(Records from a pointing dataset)
· · · ·

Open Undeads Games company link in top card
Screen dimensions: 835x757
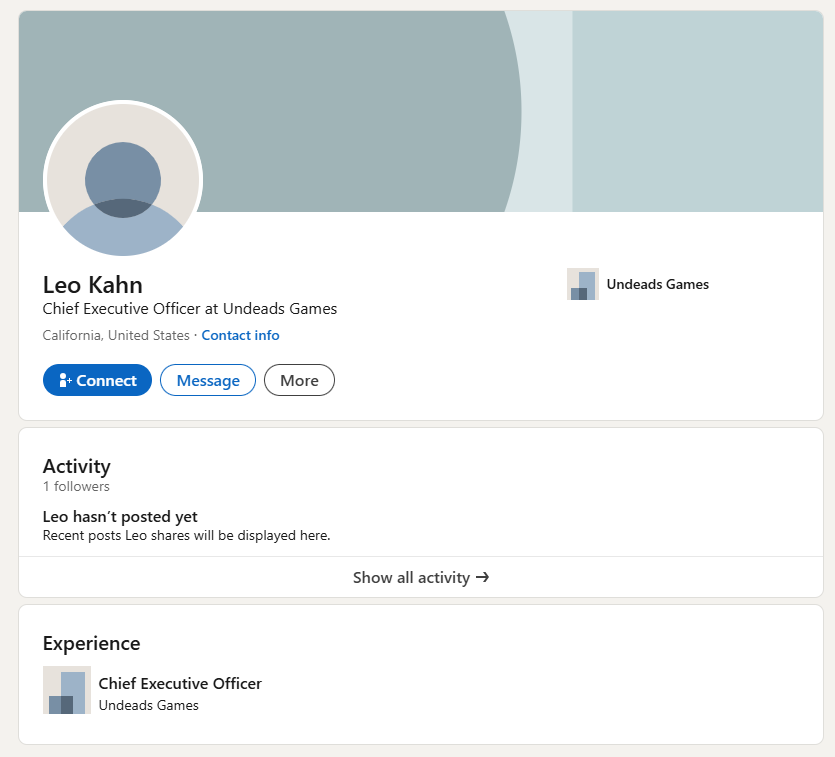pos(657,284)
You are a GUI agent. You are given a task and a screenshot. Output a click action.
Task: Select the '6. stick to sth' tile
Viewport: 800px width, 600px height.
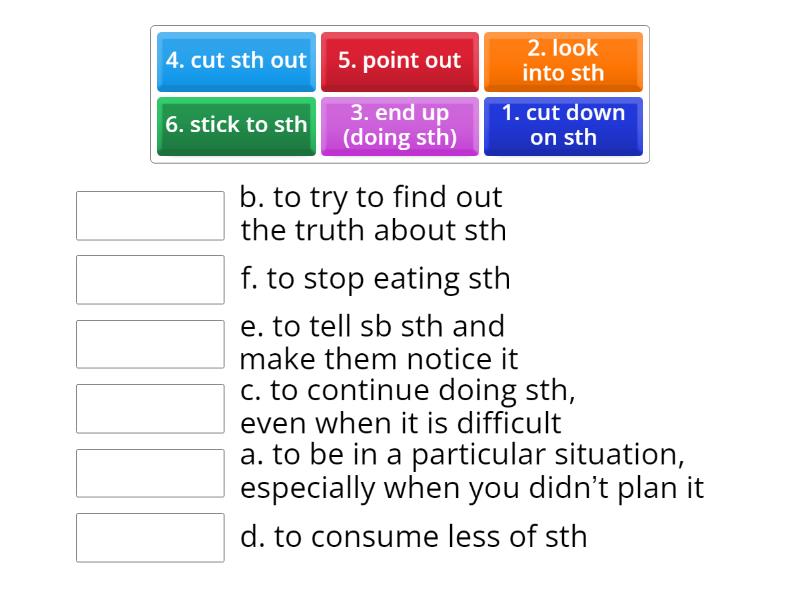coord(236,126)
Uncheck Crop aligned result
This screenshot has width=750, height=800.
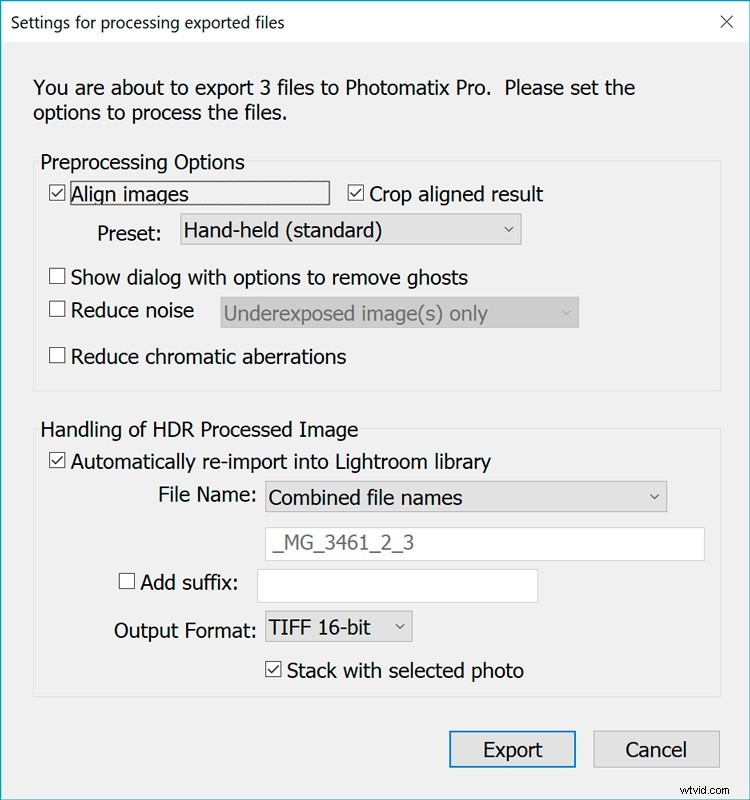tap(355, 194)
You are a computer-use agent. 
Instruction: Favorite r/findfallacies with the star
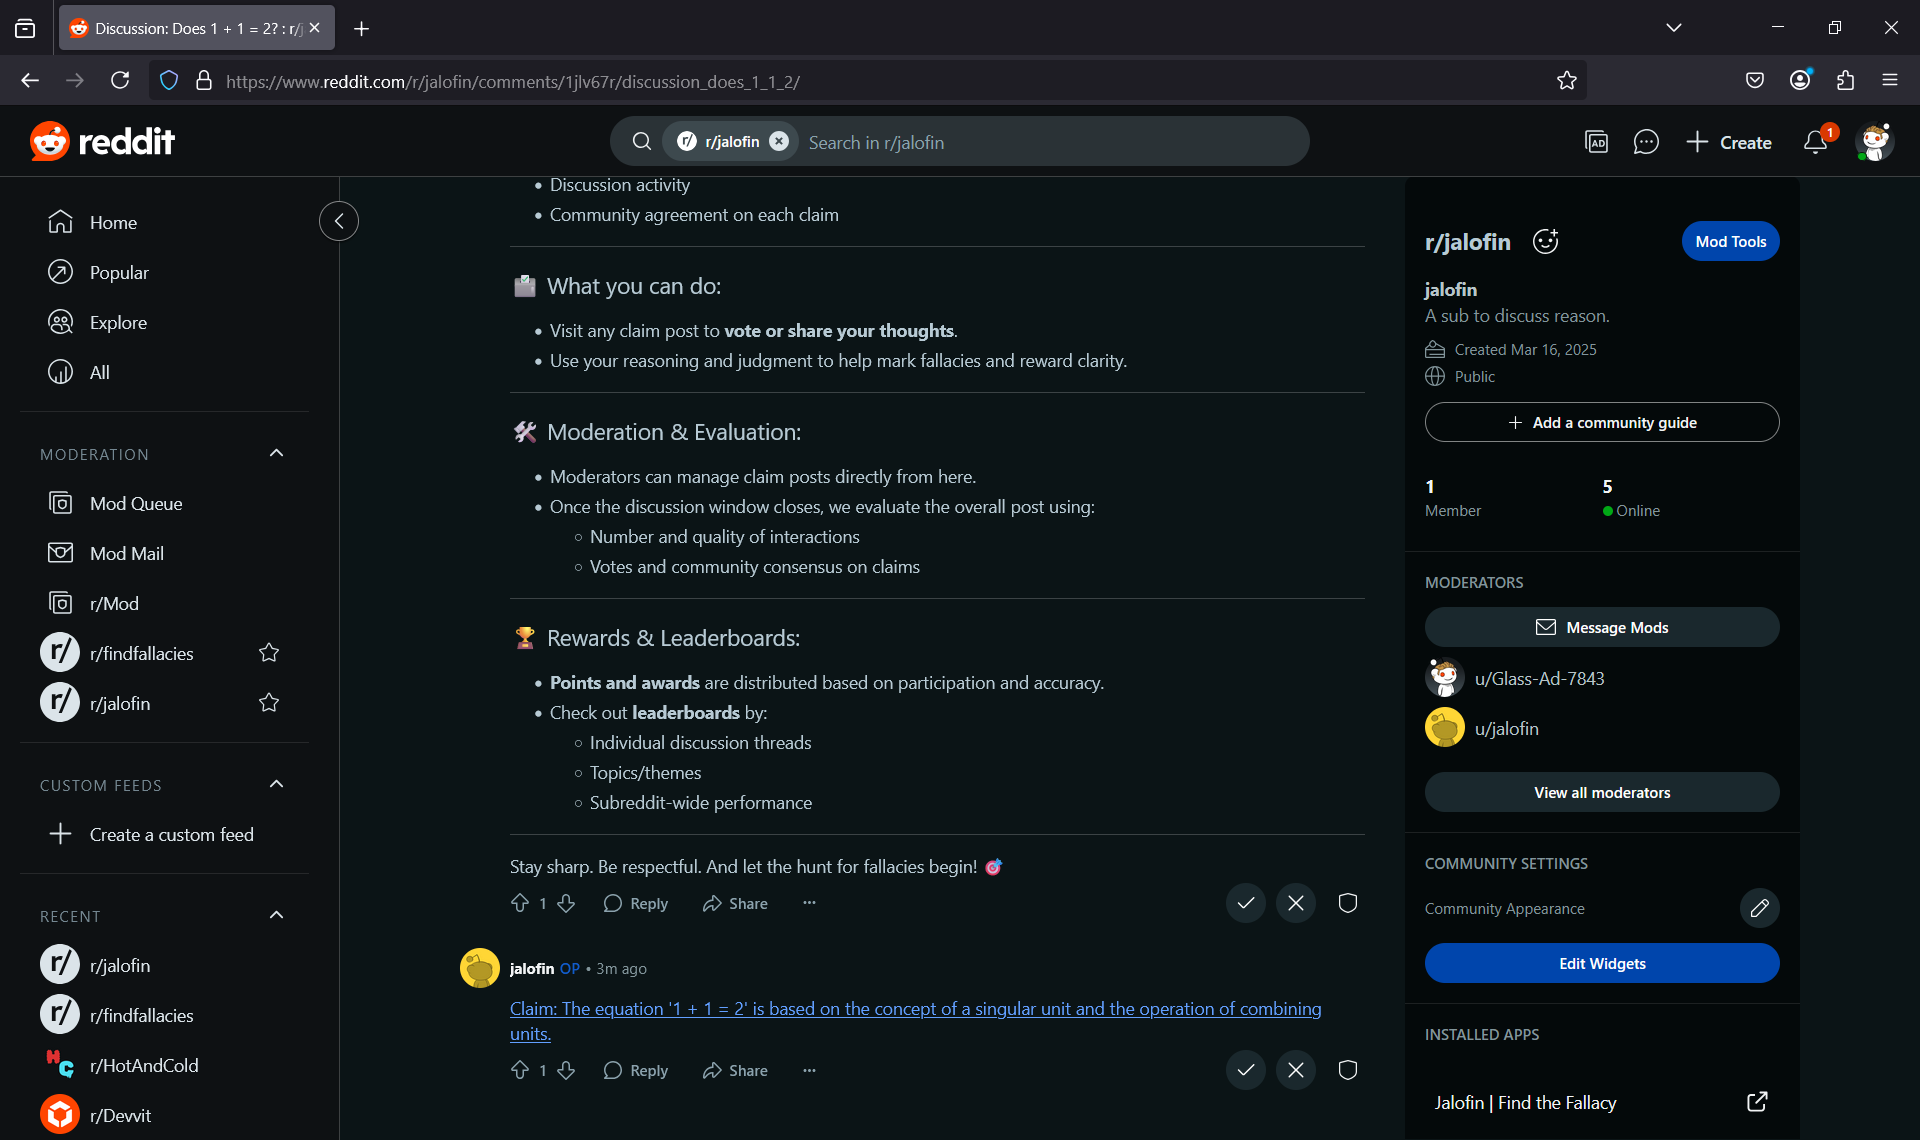(269, 653)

· · · ·

**TASK BRIEF**
Quote verbatim the lines above, from the line containing "You are a GUI" through the last line, with both ends included. Leave the pictures out of your answer.

**RESULT FOR THIS TASK**
You are a GUI agent. You are given a task and a screenshot. Output a click action.
Task: Select the '6. stick to sth' tile
Viewport: 800px width, 600px height.
coord(236,126)
Uncheck Crop aligned result
This screenshot has width=750, height=800.
tap(355, 194)
You are a computer-use agent. 
Instruction: Favorite r/findfallacies with the star
(269, 653)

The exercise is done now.